> **Цель задачи**:
Переименуйте «black search button» в «dark search button» во фрагменте, который начинается со строки, содержащей «Click the clear history archive icon», и заканчивается последней из приведенных строк. Остальной текст этого фрагмента оставьте без изменений.

> **Исходные данные**:
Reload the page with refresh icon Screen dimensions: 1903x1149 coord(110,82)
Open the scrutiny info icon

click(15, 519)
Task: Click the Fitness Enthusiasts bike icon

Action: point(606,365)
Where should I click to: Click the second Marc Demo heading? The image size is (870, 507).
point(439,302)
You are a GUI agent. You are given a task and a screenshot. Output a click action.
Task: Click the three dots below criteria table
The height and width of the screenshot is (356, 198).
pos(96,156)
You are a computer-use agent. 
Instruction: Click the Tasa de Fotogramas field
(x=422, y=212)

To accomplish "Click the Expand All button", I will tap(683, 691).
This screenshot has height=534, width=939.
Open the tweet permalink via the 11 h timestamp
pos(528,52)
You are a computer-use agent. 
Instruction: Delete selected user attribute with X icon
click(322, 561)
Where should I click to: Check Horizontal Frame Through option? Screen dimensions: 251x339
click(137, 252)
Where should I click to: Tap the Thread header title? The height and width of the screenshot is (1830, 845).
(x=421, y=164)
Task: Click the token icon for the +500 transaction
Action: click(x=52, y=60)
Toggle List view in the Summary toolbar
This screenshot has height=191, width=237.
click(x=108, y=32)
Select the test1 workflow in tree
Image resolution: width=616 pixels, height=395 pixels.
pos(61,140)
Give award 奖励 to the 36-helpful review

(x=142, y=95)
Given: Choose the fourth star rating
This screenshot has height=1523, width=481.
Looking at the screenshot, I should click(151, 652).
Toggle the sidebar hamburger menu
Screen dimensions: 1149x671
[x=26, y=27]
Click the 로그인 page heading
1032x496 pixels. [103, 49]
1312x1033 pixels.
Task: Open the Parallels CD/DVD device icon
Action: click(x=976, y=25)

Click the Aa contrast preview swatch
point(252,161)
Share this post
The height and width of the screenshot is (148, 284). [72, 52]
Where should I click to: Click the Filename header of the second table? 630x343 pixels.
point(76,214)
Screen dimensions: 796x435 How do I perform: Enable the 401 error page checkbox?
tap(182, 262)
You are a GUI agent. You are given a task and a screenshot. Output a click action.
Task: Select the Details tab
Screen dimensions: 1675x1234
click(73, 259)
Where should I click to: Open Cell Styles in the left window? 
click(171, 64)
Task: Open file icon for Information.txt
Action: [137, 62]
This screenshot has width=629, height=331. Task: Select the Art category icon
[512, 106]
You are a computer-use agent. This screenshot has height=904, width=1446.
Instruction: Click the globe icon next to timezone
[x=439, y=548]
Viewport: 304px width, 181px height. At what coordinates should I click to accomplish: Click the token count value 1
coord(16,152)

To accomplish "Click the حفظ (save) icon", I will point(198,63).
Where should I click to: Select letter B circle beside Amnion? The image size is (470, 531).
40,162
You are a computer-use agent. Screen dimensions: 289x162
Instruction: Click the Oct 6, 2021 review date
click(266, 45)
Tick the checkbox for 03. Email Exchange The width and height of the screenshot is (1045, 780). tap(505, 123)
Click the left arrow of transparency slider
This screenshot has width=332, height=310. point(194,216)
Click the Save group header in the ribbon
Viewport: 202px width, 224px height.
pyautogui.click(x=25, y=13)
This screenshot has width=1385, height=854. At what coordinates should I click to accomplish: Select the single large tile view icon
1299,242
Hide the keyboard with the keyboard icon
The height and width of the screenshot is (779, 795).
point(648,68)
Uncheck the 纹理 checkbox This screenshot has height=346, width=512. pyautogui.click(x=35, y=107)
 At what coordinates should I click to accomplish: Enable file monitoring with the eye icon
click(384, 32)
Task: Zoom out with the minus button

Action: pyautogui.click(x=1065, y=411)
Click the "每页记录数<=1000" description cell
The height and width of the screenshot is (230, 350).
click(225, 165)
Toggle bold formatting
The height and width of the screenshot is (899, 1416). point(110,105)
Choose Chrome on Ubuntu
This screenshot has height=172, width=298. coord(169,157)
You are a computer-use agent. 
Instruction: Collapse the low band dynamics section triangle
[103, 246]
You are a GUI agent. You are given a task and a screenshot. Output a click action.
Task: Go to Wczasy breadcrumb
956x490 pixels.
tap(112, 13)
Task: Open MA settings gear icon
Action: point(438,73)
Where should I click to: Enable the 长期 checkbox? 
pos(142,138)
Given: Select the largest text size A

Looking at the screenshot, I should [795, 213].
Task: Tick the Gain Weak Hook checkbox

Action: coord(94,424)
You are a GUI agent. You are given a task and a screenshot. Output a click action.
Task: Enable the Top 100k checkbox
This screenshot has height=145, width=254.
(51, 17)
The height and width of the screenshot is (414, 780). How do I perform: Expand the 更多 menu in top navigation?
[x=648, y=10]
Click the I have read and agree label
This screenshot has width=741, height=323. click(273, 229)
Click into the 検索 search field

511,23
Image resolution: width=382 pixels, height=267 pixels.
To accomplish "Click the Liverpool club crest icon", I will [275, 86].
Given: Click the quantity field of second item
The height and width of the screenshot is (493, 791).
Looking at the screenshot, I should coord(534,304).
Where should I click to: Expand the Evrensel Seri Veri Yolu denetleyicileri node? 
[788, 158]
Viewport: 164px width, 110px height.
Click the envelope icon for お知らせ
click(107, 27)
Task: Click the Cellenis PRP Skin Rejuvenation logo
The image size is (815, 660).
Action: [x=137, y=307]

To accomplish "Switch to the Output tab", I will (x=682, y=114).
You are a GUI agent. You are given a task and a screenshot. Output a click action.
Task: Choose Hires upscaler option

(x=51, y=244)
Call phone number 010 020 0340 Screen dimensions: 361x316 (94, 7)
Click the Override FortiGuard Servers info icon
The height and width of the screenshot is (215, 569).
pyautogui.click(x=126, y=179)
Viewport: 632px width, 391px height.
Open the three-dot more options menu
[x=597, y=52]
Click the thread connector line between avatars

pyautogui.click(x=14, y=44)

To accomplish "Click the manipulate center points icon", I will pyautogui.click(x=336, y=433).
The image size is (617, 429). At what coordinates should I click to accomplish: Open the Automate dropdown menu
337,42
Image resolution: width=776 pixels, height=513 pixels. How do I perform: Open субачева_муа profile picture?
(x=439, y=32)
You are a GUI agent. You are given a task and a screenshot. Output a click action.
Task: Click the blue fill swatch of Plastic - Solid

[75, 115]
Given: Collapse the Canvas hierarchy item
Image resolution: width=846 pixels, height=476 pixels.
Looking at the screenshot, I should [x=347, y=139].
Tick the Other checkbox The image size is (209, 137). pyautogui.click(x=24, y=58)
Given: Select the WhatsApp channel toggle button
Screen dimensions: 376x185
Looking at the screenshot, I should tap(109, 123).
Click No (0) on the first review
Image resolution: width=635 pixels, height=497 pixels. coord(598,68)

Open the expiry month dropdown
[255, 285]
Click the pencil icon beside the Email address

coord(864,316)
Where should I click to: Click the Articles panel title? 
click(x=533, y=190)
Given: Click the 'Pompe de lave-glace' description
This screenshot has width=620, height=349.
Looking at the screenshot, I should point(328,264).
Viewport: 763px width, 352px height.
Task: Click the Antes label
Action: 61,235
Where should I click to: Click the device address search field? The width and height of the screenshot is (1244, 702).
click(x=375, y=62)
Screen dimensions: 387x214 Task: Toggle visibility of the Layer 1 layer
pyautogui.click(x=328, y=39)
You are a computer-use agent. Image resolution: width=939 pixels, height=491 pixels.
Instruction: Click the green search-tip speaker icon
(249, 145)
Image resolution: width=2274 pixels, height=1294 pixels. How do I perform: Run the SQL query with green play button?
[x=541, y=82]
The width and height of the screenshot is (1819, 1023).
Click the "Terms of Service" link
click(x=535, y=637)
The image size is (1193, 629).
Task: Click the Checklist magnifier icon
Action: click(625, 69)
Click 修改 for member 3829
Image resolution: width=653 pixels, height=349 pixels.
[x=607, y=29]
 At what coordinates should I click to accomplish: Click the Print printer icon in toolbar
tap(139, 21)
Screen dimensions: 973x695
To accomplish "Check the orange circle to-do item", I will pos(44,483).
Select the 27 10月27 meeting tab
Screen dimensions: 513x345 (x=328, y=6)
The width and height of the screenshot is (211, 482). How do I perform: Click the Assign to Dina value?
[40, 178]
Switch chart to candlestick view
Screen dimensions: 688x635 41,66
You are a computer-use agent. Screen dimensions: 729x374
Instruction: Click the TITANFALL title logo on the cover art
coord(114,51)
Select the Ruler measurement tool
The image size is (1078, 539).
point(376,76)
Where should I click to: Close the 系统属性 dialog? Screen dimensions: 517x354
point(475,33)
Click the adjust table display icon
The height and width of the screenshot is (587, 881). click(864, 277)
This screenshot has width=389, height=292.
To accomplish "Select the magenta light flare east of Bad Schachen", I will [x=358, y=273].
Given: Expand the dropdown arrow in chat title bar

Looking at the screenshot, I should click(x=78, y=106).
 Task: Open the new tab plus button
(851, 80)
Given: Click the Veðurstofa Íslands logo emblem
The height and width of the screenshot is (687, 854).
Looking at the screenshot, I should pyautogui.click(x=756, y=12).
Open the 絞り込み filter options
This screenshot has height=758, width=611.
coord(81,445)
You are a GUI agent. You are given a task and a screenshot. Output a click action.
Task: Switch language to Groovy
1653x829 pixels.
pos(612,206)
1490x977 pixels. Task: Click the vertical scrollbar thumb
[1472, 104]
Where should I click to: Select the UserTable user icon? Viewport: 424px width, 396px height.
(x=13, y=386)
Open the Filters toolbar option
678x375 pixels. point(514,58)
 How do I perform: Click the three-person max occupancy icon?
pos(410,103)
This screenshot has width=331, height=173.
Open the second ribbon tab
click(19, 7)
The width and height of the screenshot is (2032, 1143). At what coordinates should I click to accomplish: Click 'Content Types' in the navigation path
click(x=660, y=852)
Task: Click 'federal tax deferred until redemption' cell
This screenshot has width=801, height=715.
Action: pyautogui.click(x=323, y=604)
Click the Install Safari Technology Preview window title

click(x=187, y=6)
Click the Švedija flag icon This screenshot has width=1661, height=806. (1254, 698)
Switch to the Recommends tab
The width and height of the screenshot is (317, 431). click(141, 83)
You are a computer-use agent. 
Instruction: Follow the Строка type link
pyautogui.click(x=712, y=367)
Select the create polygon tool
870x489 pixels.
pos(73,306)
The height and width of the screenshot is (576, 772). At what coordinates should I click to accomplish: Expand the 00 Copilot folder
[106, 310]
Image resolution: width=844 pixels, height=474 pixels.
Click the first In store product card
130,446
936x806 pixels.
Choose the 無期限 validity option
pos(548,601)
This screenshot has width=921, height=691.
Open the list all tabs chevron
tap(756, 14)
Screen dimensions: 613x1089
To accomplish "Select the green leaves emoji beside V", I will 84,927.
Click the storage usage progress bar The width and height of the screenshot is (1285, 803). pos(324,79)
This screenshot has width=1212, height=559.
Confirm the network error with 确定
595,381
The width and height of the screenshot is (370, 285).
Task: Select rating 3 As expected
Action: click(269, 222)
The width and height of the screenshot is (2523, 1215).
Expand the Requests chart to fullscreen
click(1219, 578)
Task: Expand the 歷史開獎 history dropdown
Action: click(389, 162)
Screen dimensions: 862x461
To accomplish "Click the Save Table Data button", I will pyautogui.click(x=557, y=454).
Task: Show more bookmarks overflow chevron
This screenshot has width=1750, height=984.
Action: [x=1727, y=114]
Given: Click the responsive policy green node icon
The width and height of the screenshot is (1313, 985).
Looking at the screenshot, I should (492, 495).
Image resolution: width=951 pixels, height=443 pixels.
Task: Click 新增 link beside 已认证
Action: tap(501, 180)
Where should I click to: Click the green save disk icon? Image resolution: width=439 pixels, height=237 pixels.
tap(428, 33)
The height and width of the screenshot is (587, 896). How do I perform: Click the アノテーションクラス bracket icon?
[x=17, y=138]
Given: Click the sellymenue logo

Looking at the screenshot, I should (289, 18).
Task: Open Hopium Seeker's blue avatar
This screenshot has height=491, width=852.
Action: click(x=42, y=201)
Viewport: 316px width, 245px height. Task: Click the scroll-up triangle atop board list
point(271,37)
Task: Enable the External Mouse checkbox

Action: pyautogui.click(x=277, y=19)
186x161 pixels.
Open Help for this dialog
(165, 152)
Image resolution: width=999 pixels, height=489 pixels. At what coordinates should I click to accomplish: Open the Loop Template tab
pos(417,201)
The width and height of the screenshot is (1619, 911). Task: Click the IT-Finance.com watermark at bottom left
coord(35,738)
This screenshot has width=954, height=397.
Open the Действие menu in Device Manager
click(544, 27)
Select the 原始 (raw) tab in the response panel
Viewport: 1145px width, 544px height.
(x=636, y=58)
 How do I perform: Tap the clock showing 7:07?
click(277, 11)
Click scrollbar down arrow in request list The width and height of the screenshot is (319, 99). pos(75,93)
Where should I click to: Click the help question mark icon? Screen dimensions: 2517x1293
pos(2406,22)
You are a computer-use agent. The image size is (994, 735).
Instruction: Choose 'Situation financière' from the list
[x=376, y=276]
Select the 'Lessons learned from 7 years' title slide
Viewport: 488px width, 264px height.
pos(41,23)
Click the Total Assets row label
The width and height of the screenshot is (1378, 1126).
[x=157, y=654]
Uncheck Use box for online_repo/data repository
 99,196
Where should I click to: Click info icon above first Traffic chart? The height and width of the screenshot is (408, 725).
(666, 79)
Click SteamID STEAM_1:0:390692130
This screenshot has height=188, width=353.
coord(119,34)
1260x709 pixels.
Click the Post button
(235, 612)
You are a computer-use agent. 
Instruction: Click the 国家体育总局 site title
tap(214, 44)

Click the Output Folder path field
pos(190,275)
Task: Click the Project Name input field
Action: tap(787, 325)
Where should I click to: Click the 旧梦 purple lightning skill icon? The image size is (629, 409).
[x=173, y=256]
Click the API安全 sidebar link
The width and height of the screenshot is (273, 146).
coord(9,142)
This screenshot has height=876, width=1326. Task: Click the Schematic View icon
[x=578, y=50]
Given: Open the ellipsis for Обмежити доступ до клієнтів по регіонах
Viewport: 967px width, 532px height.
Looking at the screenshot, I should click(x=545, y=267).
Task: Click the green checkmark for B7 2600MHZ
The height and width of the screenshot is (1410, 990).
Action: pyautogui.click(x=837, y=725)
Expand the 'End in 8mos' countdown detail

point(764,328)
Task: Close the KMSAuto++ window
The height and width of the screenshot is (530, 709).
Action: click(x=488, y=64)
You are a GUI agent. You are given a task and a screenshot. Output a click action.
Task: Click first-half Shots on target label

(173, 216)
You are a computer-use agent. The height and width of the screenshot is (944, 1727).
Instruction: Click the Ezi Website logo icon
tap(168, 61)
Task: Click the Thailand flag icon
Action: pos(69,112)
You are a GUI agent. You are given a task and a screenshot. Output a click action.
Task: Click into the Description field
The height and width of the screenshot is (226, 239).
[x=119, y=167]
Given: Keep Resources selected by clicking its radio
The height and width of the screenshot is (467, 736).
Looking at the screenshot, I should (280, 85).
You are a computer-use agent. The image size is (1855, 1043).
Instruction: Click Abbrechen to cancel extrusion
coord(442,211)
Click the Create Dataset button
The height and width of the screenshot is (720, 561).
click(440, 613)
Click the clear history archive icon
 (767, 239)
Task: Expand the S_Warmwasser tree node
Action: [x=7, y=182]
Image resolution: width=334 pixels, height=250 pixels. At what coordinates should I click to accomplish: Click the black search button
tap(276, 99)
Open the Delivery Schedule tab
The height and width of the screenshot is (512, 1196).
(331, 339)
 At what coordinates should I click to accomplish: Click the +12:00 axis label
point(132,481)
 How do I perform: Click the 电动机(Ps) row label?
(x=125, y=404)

> **Результат**:
Click the clear history archive icon
 (767, 239)
Task: Expand the S_Warmwasser tree node
Action: [x=7, y=182]
Image resolution: width=334 pixels, height=250 pixels. At what coordinates should I click to accomplish: Click the dark search button
tap(276, 99)
Open the Delivery Schedule tab
The height and width of the screenshot is (512, 1196).
(331, 339)
 At what coordinates should I click to accomplish: Click the +12:00 axis label
point(132,481)
 How do I perform: Click the 电动机(Ps) row label?
(x=125, y=404)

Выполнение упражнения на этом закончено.